When you’re a freelancer, managing your cash flow can be a tough job. While your expenses are mostly fixed, your income depends heavily on getting paid on time by your clients. But what happens when your client, despite repeated demands, refuses to pay us on time? Or worst, they just start ghosting you and refuse to acknowledge the work you’ve completed?
It is going to happen occasionally, in fact, I’m having a struggle with a client right now. But there are several steps you can take to ensure that you will be paid on time by all your clients.
1) Establish a Good Professional Reputation to Attract High-Quality Clients
When you are a freelancer, you will almost never meet a client in person and sometimes all of your interactions take place via Email. So, it’s important to build up your professional reputation in any way you can. In my VA business, about 75% of my clients come to me via referrals from existing clients. A recommendation from a satisfied client is the best reputation-builder of all.

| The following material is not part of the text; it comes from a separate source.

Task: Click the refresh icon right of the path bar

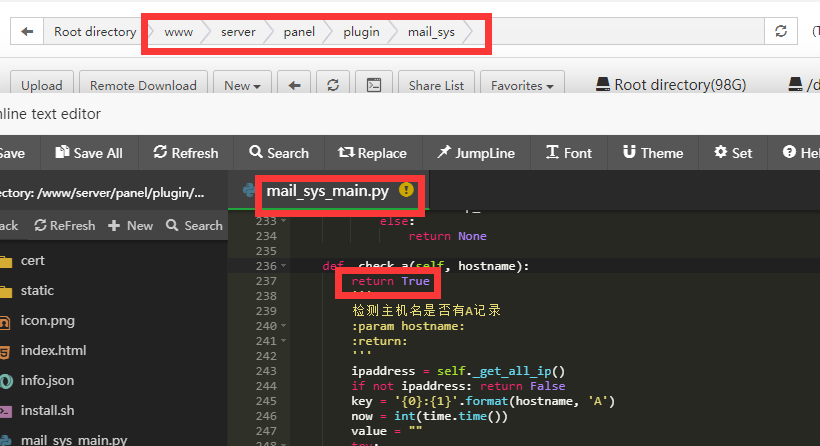Action: pos(781,32)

You also build up your reputation by having a professional-looking website, following through on every commitment to your clients, having professional contracts and on-boarding of clients, and answering every Email or contact promptly. These types of actions will help you attract high-quality clients who are more likely to pay well and pay on time.

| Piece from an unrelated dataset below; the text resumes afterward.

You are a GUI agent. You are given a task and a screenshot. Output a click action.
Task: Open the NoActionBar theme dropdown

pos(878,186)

A recommendation from a satisfied client is the best reputation-builder of all
2) Be Choosy About Your Clients
When a potential client first approaches me, the first thing I do is to spend a bit of time checking out their website and all their social media accounts. That’s a great way to tell if they take their business seriously. Do they have a professional-looking website? Have they been blogging for a while? How often are they posting and are they using high-quality photos? That’s going to tell you a lot about the difference between a client that is going to be ideal to work with and one that might not.
I won’t usually turn down a client flat, but I will sometimes start off a little slower with a less than ideal client. I might suggest starting out with some clean-up work or a site review rather than jumping into a full-time management relationship.

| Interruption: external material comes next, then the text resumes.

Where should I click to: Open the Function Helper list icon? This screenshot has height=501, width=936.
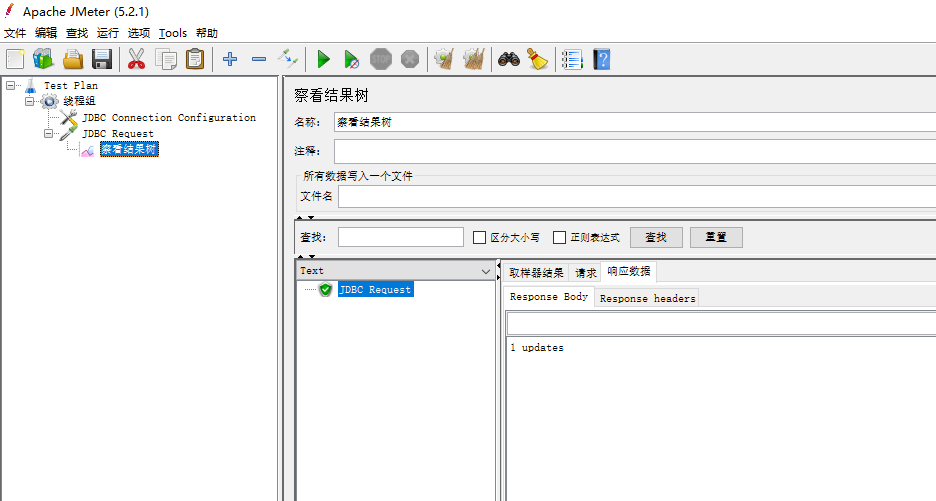[572, 60]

3) To Get Paid on Time – Be Very Clear About Your Expectations
As part of the on-boarding process, I will negotiate my rates with potential clients and discuss my billing procedures and due dates. My bills are due by the 5th of the month for everyone. It’s just easier that way.
This means that all clients are paying for the month in advance, which is a good policy. For website work, I will sometimes accept payment after the fact, because those are smaller, short-term projects, but if you can get paid up front even in part, that’s your best situation.
I also specify in my contracts (more about contracts later on) that I charge late fees of $5 per day after the due date, so that’s a good way to get paid on time.
4) Make Payment Processes Clear and Easy
This may seem a bit obvious, but you want to make payment process as easy as possible for your clients. I invoice via Paypal and I send my invoices like clockwork on the 28th or 29th of each month. About half of my clients pay immediately, but I have a reminder set for myself on the 4th of the month to issue reminders for any slow-poke payers so they can hopefully get their payments in by the 5th of the month and avoid the late fees.
Then on the 6th of the month, if there are any late payers, I resend their invoices each day with the $5/day late fee added. That nearly always gets results, but if that doesn’t work after a week or so, I reach out to them to see what the issue is. At that point, I do stop work on their account until their bill is caught up.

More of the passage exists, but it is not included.